On non-technology benchmarks (Table 4), the three sample sources exhibited more similarities than differences - to each other and to the benchmarks. Overall, river sample had the least average variance.
On technology-related benchmarks (Table 5), there was some divergence between the general population and survey respondents, with online respondents in particular showing a tendency toward early adoption and high rates of device ownership.
On these measures, while the three sources again shared similarities, CATI in this case was closest to the overall benchmark average in having generally lower rates of technology ownership.
The calculation for the average absolute error is based on the averaged sum of the variance between the sample source and the benchmark.
Data quality considerations
In summary, there are areas of differences and similarities for each sample source, as well as corresponding data quality considerations.
The sample sources varied from each other in several key areas (online activities, technology adoption, and lifestyle attitudes; and offline activities like travel and smoking), while in other areas similarities among the three exist (such as entertainment/media device use and attitudes toward shopping and risk).
Data quality differences were mixed. Sample groups performed well and did not exhibit differences on measures like low-incidence benchmarks or straightlining, though issues appeared across the board on response inconsistency and data traps. River sample exhibited the lowest tendency to speed through the survey.

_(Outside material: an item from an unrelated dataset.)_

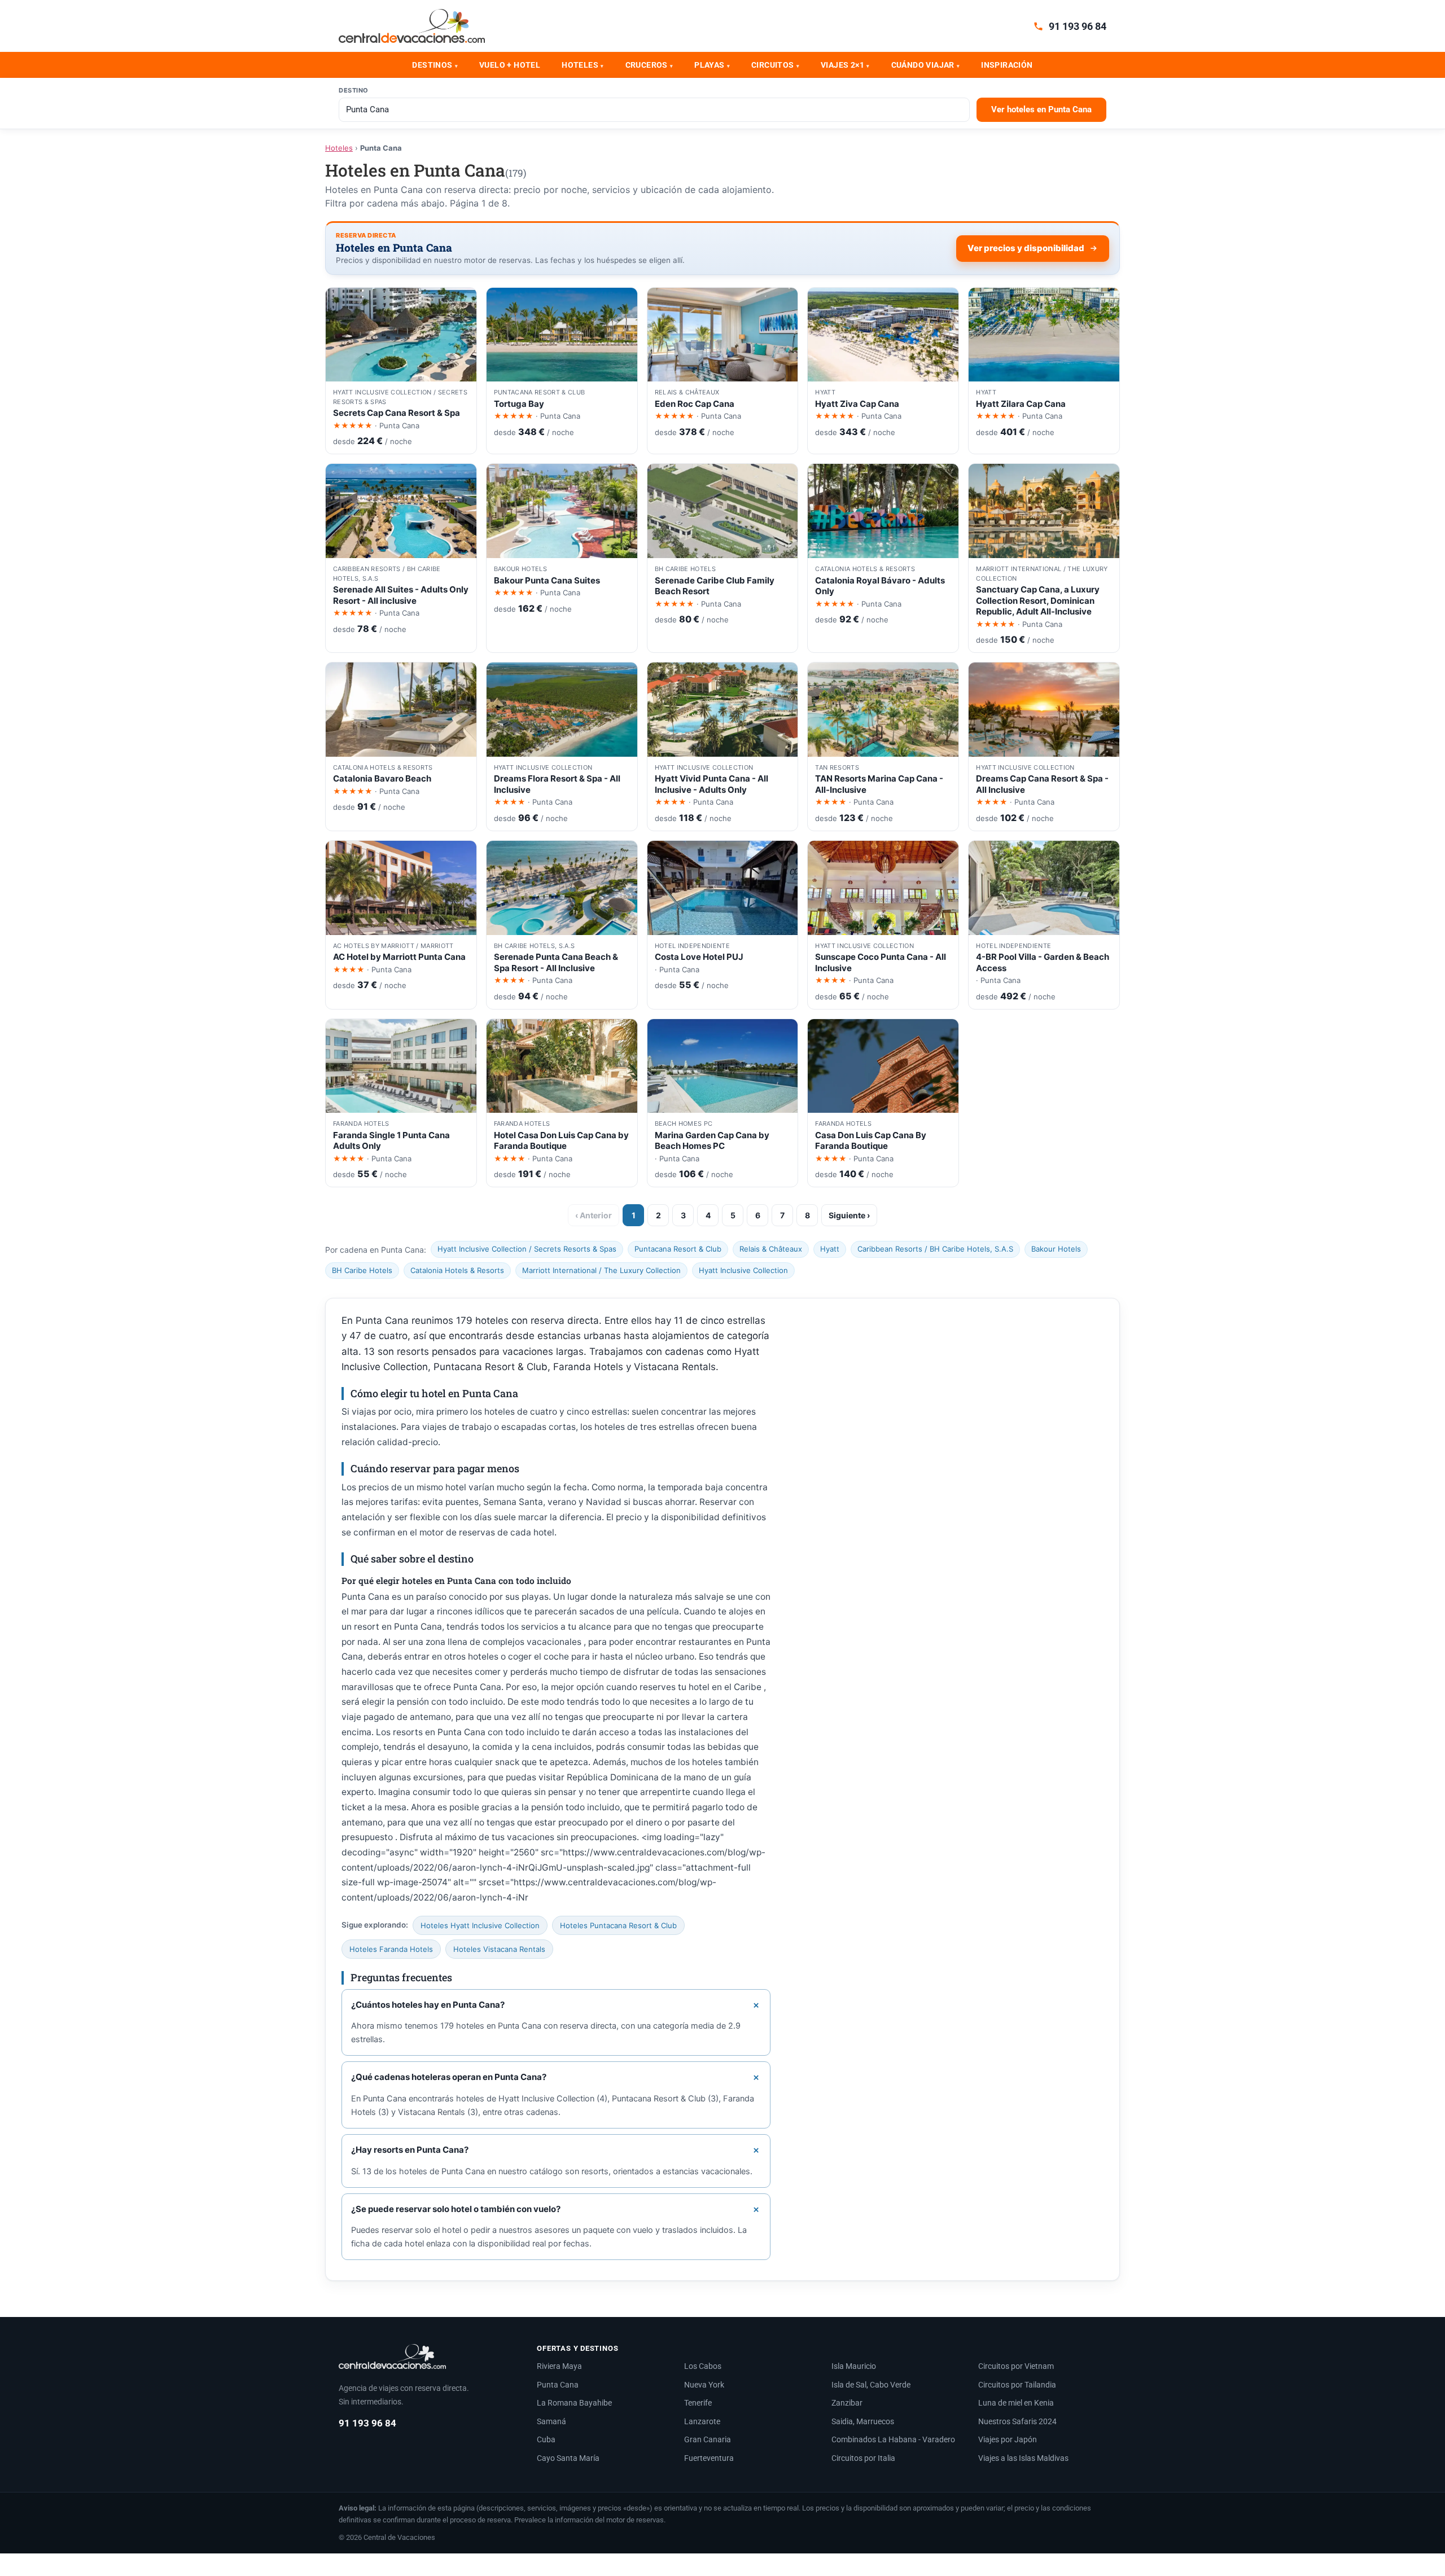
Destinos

The largest and most important difference among the three sample sources appeared in their overall pattern of survey-taking participation. Panelists take more surveys and participate more frequently than other respondent groups, while CATI respondents take far fewer online surveys and participate much more rarely. River sample occupied a middle ground in terms of survey frequency - participating on occasion but not with significant frequency. Participants from all three sources are engaged in all types of research, with surprisingly few people having not participated in any other research over the past 12 months.
When designing a sampling frame, researchers should know the implications of each methodology and carefully consider how to mitigate risk. Thus, based on this research, we believe that panel is a good choice for low-incidence projects; CATI is best for research that might be skewed by online/technology adoption and behaviors; and river is the best option for reaching a random, less-surveyed online audience.